Although jMonkeyEngine is primarily a 3D game engine, it's also possible to create 2D games with it. Indeed, open-source tools such as my own The Sprite Project and other shaders made by the jMonkeyEngine community facilitate the creation of 2D games.
jMonkeyEngine is written entirely in Java, and hence uses all of its concepts in its games. Java doesn't require much of an introduction, but since you'll be using a lot of Java with jMonkeyEngine 3, it's recommended that you have some prior knowledge of this language and its notions.
There are tons of tutorials scattered around the web which will help you learn Java, and Oracle provides tutorials which cover Java's basic how-to. And if you prefer books, you'll be spoilt for choice, with one of the most recommended books being Head First Java.

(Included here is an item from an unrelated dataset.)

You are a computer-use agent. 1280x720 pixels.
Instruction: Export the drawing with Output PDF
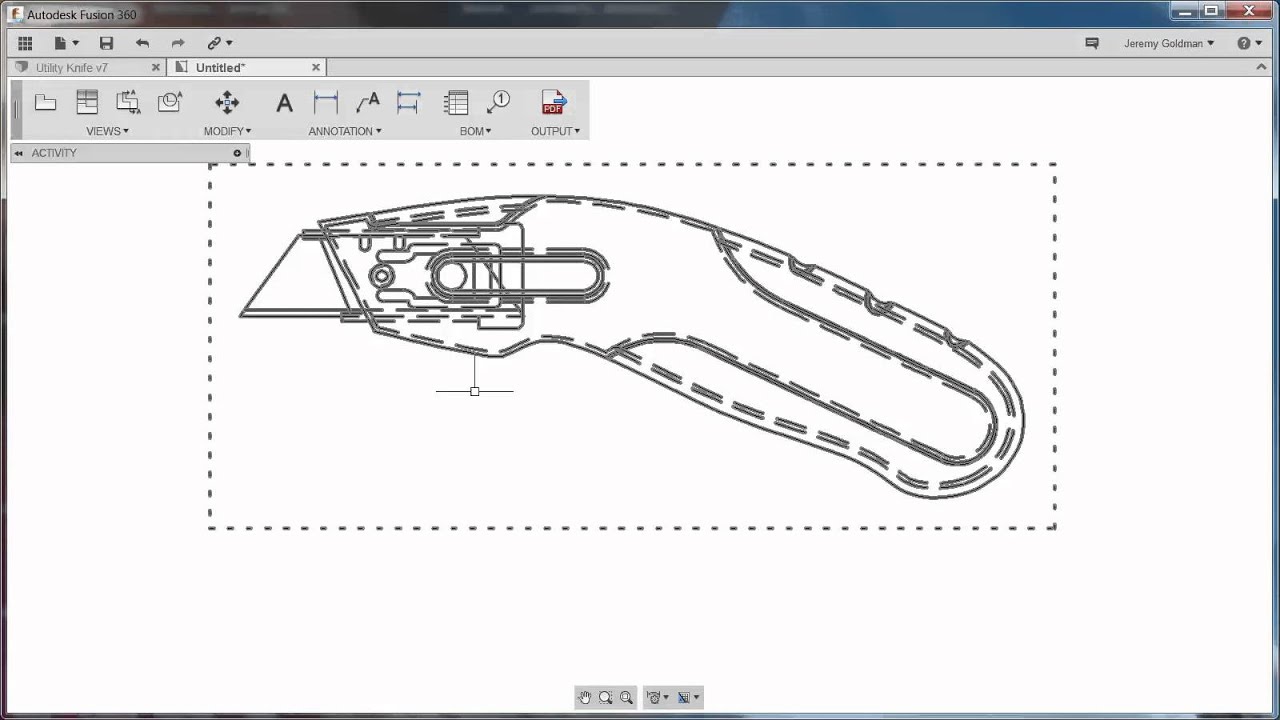[553, 102]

Once you've downloaded jMonkeyEngine 3 and made sure you've got basic Java knowledge, it's time to get down to work. After installing jME3, boot it up and get ready to start learning.
The engine comes fully-equipped with detailed documentation, so rest assured - you won't waste any time before you start converting your ideas to games. A copy of this documentation can be opened at any time by pressing the F1 key.

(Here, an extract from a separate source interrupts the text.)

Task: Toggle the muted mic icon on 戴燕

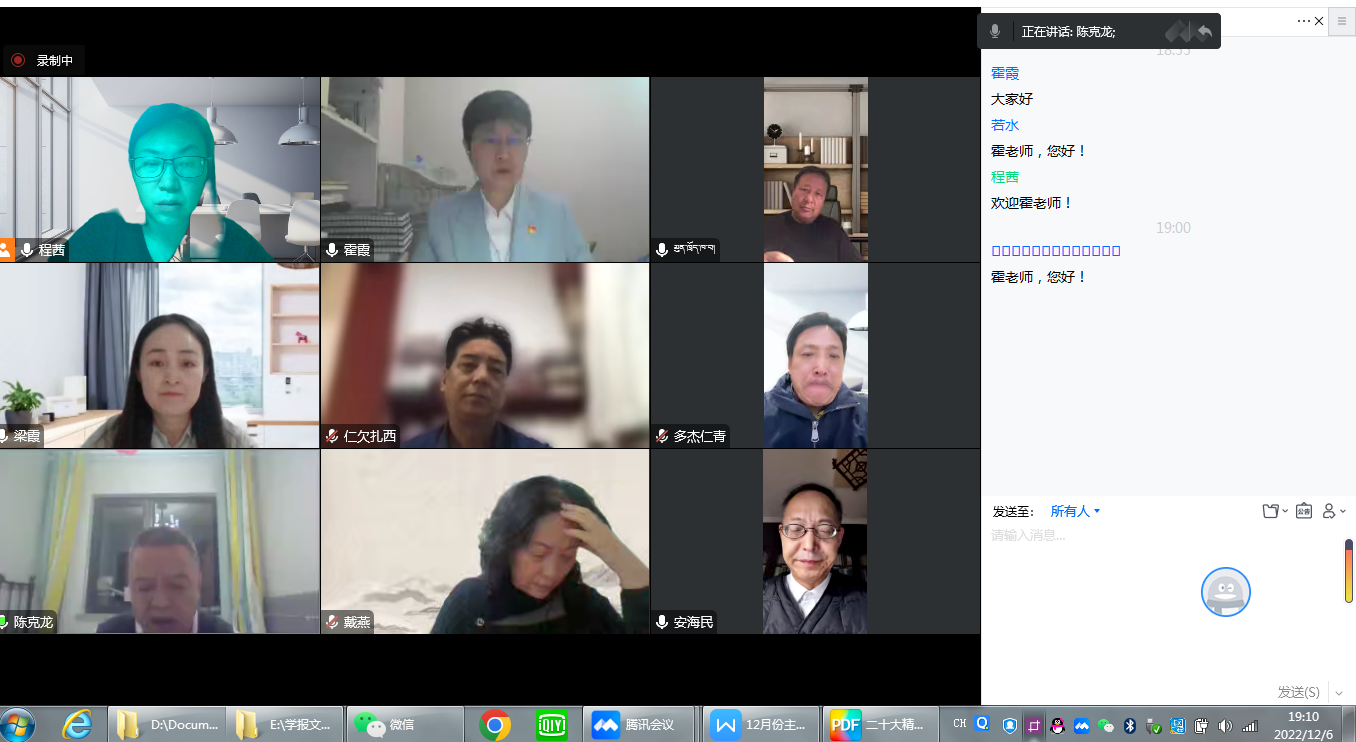Action: coord(332,622)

If you'd rather delve into example projects and experiment with them, you can open the ones that come pre-packed with the SDK by creating a new project from the JME3 Tests template. However, if that's not your preferred way of learning a new game engine, jME provides a series of 13 tutorials which go over all the basics. These include a lot of features which make up a normal game, including how to set up your first project, how to deal with assets, and an introduction to game physics.
Once you've mastered the basics, you can also dip your toes into advanced tutorials which deal with extra, more specialized tools to make your game stand out. These tutorials, aimed at more experienced developers, deal with post-processing, networking, and meshes, among other topics.
Recently, the team behind jME also released a book - The jMonkeyEngine 3.0 Beginner's Guide - which goes over everything you need to know to create a complex 3D game in jME 3. It includes example code to take you from the basics to the more advanced features of this engine.
If you want to go one step further, don't forget that jMonkeyEngine also supports shaders. Shaders can be thought of as properties that determine how a model looks - for instance, a toon shader gives 3D graphics a distinct hand-drawn look.
While jMonkeyEngine comes with a number of shaders (sufficient for most games), you might still want to experiment with new ones yourself. This would effectively give you much more freedom in defining your game's overall feel and style.
Shader scripting should be treated as a whole different language, but if you don't have any experience, there's help out there. Apart from jME's own documentation to help you start scripting shaders, Lighthouse3D and NeHe Productions offer tutorials of their own.
If videos are your piece of cake, jME 3 also has an introductory video series for shaders. And if you're more adventurous, you can also enable jME's nightly updates and start using the new Shader Editor.
Lastly, jMonkeyEngine also boasts community. If you get stuck, want to show everyone what you're working on, or just want to chat with fellow developers, make sure to sign up.
Notable Games Made in jME 3
Mythruna is a voxel-based sandbox role-playing game which manages to showcase much of what jMonkeyEngine is capable of doing.
Another recent release, PirateHell shows that the only limit in jME is the one you set yourself!
Now that we've introduced you to jMonkeyEngine 3, it's your turn to get down to work and start creating games. With a promising community, helpful documentation and some work, there's little jME 3 can't do.
If you're looking for a new game engine, and especially if you're looking to expand your audience to different operating systems, then jMonkeyEngine 3 could be the right engine for you.